I have extremely flat feet – something that I didn’t know until I ruptured my tib post tendon. I woke up one morning, stretched just before getting out of bed and felt a sudden, excruciating pain in my foot. The sharp pain disappeared to be followed by an a persistent ache and when I stood up, my foot collapsed under me completely. I realised that I had done something, but as an ex-school, club, county and England netball player, because I hadn’t incurred the injury while playing, assumed that it was not important. Wrong!

I have an extremely high pain threshold, so once I’d got used to the ache, got used to the fact that my foot didn’t work properly, I just carried on, thinking that it would get better in the next few days, then weeks. But it didn’t. My foot was swollen, red, very hot to the touch, painful and completely collapsed, but I still thought that it was nothing. I limped and by supinating, managed to get by. It was only when I had to attend a funeral, three months after it had happened and realised that I couldn’t get my shoe on (and other people noticed my foot) that I thought about getting medical advice.

On my first visit to the GP I was told that it was a broken bone. Having wasted a few weeks waiting to get an x-ray, it turned out not to be broken. The next diagnosis was DVT. Wearing the support hose helped (obviously supporting the broken tendon) but it was third time lucky when it was diagnosed by a GP who had an interest in sporting injury – apparently the symptoms were classic “text book”.

I was referred to a biomechanical specialist who strapped the foot up, put me on crutches and referred me to a specialist surgeon. He agreed immediately, said the other foot was on the point of going too. Instead of a sudden rupture across the tendon, due to the stress placed on the tendon by flat feet, years of heavy-duty netball playing in nothing more sophisticated than Green Flash plimmies and years or running around after two young boys (in “sensible” flat shoes), I had gradually shredded the tendon along its length, with filaments breaking off gradually until the last one went as signalled by the pain.

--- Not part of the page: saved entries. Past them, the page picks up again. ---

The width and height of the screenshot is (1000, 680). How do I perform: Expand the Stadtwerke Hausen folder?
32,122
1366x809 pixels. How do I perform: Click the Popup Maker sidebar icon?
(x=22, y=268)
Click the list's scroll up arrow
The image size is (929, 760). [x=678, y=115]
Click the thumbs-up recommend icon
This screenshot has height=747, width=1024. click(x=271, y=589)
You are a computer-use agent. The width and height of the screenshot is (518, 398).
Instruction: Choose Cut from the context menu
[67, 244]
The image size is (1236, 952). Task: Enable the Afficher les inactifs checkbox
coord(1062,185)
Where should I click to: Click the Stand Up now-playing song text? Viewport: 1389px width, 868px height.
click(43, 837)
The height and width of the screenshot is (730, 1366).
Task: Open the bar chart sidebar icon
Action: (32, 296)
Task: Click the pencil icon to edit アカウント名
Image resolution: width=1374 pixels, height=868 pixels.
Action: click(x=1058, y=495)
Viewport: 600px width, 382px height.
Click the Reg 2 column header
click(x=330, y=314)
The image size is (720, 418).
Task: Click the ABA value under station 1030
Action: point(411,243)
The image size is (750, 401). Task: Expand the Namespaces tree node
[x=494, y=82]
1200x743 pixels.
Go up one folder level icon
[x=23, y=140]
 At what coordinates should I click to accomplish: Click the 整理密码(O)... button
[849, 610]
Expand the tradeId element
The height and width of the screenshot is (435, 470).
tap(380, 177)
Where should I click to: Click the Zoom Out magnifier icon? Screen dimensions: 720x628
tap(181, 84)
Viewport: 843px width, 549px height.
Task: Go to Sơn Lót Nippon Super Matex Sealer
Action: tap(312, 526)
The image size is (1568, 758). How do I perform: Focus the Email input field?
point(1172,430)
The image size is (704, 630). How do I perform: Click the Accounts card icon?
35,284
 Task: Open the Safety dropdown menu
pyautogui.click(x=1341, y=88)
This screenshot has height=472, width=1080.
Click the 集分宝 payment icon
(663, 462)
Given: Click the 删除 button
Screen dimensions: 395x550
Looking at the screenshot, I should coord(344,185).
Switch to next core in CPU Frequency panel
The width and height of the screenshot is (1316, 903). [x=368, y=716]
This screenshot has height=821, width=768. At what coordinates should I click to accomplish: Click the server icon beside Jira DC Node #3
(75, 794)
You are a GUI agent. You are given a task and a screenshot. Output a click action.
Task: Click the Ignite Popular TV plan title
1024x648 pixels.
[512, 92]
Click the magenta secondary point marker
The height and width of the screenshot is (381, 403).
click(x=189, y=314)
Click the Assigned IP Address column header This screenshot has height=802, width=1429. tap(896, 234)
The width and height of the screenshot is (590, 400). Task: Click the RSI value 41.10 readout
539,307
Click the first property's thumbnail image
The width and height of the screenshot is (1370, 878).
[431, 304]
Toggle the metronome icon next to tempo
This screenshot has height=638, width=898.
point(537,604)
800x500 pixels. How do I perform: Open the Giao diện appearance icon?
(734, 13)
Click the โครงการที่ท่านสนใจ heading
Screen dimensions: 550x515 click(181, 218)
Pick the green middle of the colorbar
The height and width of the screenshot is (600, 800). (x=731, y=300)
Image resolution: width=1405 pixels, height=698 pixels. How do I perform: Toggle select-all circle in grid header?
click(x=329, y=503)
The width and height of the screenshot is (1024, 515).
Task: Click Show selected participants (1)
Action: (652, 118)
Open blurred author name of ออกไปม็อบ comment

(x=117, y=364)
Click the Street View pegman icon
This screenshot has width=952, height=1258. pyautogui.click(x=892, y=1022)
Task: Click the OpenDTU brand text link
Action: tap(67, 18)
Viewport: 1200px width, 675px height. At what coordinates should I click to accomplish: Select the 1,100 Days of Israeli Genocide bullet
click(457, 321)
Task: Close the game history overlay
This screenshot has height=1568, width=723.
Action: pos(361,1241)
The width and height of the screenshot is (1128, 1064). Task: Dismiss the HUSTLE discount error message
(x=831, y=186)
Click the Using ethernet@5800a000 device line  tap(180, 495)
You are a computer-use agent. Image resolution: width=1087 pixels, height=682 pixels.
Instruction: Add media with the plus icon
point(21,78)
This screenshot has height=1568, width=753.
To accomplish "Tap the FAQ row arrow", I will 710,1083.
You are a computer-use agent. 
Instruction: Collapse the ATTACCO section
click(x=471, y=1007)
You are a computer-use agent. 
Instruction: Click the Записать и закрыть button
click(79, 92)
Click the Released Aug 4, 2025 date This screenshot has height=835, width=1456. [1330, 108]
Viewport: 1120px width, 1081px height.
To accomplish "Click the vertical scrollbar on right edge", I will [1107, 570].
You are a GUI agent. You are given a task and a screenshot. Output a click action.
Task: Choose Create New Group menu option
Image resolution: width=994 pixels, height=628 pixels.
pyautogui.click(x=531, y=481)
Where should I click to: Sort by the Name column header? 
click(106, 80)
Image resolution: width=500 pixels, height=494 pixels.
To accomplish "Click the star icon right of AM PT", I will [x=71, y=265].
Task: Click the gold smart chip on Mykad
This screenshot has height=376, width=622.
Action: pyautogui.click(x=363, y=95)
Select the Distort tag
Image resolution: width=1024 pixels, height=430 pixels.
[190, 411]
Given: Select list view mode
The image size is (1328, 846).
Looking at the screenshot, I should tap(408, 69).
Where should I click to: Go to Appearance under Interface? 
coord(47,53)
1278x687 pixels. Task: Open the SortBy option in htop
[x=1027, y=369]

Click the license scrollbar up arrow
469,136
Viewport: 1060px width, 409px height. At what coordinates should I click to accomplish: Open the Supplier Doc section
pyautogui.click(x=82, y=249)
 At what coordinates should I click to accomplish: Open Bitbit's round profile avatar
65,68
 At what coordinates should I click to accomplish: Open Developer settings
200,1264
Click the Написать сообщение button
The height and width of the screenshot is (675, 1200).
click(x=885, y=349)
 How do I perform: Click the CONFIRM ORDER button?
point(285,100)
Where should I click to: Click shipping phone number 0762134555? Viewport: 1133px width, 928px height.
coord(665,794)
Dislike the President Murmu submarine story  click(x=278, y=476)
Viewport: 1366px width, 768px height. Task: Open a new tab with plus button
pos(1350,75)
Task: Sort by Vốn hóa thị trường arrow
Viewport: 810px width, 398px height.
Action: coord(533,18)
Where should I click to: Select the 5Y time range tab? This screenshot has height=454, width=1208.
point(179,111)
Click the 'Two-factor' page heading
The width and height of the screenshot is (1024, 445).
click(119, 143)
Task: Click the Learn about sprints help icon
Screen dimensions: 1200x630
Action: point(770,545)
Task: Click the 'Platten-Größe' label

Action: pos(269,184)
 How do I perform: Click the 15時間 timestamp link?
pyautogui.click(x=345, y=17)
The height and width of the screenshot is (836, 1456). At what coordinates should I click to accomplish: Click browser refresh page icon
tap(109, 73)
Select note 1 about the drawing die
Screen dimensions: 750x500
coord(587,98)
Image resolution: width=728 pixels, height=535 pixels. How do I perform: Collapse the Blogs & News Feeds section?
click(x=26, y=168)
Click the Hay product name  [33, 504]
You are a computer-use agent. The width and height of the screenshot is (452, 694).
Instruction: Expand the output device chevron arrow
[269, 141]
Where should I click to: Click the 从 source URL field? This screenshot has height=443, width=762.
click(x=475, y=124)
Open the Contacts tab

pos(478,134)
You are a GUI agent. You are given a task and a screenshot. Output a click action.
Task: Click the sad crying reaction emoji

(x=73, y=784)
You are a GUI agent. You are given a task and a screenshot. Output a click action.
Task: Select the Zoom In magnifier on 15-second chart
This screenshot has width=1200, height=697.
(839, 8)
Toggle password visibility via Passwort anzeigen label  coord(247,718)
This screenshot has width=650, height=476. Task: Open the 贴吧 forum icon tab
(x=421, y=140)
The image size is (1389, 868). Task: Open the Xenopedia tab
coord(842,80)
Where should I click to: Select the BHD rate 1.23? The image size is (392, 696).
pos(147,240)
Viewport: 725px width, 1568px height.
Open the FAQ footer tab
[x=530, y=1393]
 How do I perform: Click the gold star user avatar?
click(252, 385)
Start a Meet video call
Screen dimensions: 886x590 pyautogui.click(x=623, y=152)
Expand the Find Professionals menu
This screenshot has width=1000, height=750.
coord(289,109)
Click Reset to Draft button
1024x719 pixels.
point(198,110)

He confirmed the extent of the damage via MRI scan and then, 6 months after the initial incident (almost to the day) carried out tendon replacement surgery. He removed the damaged tendon, replaced it with one from somewhere else in my foot, repaired the tib anterior (?) tendon on the other side of the foot that I’d damaged by the way that I’d compensated for the ruptured tib post and then cut into my heel bone, to correct my biomechanics.

He pinned my heel bone back into a new position and stitched all the bits back up. I spent the next three months or so in plaster, every 3 / 4 weeks a new plaster cast was fitted, the foot being turned slightly each time to encourage the tendon to work properly. I was then giving a walking plaster but soon after discovered that I’d developed osteopaenia from being non-load bearing for so long as the bone was crumbling slightly and tearing the new tendon. So it was back onto crutches for a short while followed by around three months in an aircast.

Physio was nothing more than massage along the scar lines to start with, every other day, but after a month or so, I was able to do some limited mobility exercises. Then it was a case of building up strength in the tendon and leg (my calf muscle in that leg is still smaller) and it was about 12 months before I was allowed to do any form of activity.

Once I was out of plaster, I was fitted for full length orthotics which I wear religiously every day, in all footwear – not just runners.

The other foot should have been done, but for various reasons, it was not an option. I do Pilates and mobility / flexibility exercises and stretching every day and so far, have had not a twinge. About two years after the surgery, I started running and to date, have worked up to 40 – 50 miles per week, have done a few HMs and am training for maras. I do HR training which suits me, my age (mid 50s) and my feet! I have a pod who I see every 12 – 18 months to check on the orthotics, wear support shoes as well and as she says, see no reason why I shouldn’t be able to continue running – as long as I’m sensible. At my age, I’m too old and too ugly not to be!